**PROBLEM STATEMENT**
The expected output is the full set of entries, printed exactly, without pictures.

═════ RECORDS SUPPLIED ═════

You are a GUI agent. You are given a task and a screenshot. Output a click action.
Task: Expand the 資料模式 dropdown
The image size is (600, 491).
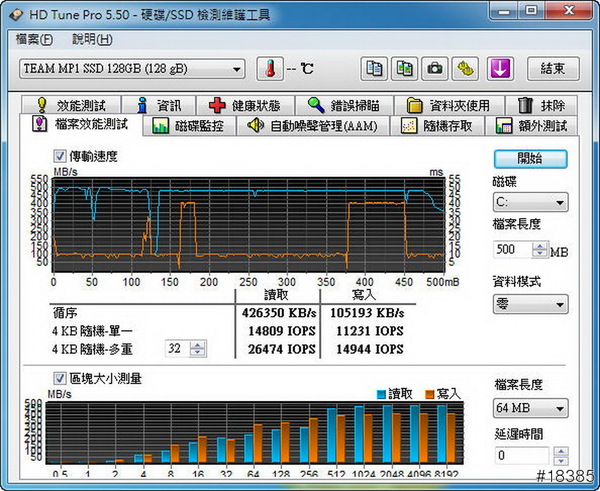pyautogui.click(x=530, y=303)
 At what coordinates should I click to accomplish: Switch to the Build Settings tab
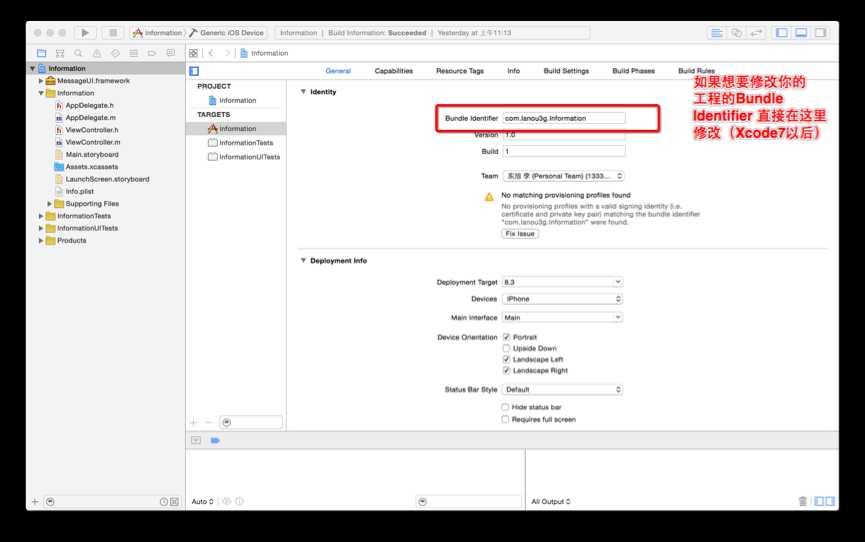[x=566, y=71]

═════

**EXPECTED ANSWER**
You are a GUI agent. You are given a task and a screenshot. Output a click action.
Task: Expand the 資料模式 dropdown
The image size is (600, 491).
pyautogui.click(x=530, y=303)
 At what coordinates should I click to accomplish: Switch to the Build Settings tab
[x=566, y=71]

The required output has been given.